##### RECORDS SHOWN #####

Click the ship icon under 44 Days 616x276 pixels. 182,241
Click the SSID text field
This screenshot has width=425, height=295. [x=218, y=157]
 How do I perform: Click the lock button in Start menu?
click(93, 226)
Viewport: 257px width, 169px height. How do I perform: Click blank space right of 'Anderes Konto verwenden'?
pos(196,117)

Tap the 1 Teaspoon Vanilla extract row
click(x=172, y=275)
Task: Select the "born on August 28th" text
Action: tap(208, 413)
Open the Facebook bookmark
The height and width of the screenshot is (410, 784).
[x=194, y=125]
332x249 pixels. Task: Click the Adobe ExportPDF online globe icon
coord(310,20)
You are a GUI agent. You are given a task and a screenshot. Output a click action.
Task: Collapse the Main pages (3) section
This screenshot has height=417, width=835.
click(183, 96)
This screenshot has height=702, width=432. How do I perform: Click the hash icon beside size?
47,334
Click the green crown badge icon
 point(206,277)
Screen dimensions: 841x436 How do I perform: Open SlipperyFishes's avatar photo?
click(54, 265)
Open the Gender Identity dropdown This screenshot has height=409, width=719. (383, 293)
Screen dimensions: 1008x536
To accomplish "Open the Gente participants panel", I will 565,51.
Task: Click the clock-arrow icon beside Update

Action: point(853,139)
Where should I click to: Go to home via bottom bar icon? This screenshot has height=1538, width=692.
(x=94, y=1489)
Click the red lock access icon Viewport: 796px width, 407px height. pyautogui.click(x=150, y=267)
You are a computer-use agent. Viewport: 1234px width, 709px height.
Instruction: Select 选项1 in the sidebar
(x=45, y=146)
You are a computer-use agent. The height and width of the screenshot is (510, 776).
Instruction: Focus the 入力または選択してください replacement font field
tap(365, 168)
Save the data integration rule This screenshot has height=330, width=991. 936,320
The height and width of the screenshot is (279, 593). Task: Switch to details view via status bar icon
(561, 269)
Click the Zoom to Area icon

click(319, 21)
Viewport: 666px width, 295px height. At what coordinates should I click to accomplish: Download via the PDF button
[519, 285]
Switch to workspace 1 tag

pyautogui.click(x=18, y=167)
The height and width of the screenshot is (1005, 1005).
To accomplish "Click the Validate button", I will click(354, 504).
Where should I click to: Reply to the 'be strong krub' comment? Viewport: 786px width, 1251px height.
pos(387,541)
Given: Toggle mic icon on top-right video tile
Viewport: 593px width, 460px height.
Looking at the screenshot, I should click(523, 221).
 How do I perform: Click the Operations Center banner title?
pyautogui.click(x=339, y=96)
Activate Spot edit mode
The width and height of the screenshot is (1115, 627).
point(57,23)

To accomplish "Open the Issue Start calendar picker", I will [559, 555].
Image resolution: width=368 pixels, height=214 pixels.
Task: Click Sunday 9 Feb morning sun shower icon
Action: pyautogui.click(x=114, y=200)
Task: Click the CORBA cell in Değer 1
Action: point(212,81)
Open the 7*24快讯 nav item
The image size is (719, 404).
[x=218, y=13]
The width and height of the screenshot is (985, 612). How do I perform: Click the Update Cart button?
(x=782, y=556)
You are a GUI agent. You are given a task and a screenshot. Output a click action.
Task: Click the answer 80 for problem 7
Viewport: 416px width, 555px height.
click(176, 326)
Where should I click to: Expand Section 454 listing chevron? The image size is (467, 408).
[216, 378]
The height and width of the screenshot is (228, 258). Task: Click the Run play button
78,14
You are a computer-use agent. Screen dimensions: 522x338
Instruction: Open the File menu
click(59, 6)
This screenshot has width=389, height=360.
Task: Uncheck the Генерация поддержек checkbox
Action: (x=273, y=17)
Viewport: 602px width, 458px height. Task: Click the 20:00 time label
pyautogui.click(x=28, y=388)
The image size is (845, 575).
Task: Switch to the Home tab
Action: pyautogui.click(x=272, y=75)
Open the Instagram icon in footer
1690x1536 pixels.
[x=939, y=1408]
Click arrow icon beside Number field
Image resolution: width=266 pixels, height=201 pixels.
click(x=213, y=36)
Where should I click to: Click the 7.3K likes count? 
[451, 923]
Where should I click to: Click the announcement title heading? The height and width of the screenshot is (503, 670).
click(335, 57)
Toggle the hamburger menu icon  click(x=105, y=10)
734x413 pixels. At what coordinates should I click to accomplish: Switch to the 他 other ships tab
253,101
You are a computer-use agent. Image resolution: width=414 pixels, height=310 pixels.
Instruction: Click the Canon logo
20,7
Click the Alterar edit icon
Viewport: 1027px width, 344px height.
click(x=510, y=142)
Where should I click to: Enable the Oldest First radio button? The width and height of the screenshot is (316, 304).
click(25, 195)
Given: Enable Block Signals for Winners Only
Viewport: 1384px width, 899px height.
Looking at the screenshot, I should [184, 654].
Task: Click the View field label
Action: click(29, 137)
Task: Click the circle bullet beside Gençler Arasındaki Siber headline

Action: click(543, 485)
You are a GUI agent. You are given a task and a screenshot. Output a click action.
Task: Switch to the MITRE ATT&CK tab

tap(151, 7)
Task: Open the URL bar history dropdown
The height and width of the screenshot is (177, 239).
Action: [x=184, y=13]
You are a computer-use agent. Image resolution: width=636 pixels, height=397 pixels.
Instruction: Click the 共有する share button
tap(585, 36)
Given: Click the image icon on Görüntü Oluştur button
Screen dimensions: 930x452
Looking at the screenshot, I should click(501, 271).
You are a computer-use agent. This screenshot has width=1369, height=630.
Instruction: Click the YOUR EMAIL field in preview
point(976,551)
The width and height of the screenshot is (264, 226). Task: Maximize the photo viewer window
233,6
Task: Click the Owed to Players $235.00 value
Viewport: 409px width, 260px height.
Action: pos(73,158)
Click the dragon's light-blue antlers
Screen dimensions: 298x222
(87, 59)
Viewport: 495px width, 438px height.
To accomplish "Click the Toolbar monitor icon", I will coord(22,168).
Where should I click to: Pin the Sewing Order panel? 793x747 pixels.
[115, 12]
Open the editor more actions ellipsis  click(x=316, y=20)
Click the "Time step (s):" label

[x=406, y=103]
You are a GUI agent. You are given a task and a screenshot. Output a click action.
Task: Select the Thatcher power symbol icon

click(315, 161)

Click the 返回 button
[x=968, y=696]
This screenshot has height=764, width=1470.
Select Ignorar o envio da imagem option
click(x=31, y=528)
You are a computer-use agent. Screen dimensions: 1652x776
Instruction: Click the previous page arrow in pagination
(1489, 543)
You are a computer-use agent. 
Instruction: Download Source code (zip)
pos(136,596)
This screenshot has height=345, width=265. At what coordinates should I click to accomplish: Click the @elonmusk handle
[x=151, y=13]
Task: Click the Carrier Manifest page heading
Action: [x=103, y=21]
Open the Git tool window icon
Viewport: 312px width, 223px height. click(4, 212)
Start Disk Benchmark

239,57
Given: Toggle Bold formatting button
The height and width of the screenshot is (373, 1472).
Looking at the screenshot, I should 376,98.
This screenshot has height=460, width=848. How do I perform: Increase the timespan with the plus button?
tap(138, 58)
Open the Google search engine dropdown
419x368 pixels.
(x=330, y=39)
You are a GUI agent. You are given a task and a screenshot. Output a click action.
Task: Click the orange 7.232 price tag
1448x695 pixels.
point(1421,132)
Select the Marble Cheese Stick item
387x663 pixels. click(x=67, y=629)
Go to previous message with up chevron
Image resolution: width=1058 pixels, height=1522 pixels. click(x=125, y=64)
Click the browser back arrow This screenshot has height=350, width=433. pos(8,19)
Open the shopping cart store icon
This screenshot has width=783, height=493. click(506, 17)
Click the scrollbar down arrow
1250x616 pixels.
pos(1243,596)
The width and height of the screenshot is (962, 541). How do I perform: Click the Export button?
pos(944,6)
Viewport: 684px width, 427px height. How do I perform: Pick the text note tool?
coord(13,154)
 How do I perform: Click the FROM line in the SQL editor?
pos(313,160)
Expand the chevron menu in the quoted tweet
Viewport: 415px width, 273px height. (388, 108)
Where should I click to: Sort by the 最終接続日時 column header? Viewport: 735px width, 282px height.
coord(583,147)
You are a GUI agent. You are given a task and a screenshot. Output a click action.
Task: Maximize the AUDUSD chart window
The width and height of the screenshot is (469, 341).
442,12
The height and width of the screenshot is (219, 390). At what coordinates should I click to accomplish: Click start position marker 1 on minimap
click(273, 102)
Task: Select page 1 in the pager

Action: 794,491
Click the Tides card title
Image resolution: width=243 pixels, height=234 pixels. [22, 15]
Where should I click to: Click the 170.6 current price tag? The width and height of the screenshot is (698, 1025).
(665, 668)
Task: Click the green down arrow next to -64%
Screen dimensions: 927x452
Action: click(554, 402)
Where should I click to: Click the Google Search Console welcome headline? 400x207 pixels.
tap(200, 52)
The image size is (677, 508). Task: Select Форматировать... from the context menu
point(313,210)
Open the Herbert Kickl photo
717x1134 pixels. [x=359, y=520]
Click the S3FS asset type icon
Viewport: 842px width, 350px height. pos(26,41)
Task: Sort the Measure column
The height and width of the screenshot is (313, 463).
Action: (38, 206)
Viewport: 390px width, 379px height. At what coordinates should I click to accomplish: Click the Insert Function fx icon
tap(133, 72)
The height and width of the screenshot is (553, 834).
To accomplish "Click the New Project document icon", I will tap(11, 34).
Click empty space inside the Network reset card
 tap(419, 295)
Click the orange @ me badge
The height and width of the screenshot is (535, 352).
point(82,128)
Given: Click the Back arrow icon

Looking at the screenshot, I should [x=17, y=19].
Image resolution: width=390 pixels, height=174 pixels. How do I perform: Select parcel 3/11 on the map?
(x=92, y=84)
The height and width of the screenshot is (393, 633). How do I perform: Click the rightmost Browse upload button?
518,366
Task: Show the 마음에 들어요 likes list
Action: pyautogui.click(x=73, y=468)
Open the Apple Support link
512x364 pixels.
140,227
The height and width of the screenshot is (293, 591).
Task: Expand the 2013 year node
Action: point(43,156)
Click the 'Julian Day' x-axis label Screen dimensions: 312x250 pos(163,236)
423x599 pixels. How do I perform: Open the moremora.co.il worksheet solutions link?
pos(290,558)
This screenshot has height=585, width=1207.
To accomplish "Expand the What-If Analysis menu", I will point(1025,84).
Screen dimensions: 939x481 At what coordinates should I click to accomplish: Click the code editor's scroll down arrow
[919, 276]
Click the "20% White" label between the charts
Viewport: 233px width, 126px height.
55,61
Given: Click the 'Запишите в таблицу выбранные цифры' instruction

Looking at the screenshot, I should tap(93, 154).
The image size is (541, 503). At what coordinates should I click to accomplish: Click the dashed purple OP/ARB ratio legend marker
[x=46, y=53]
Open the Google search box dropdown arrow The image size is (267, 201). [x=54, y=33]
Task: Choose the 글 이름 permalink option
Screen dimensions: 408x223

#####

ASSIGNMENT → The answer is the run of lines above from the line containing "You are a computer-use agent. The" through the line containing "Save the data", copied exactly and alone.

COMPLETED EXERCISE →
You are a computer-use agent. The height and width of the screenshot is (510, 776).
Instruction: Focus the 入力または選択してください replacement font field
tap(365, 168)
Save the data integration rule This screenshot has height=330, width=991. 936,320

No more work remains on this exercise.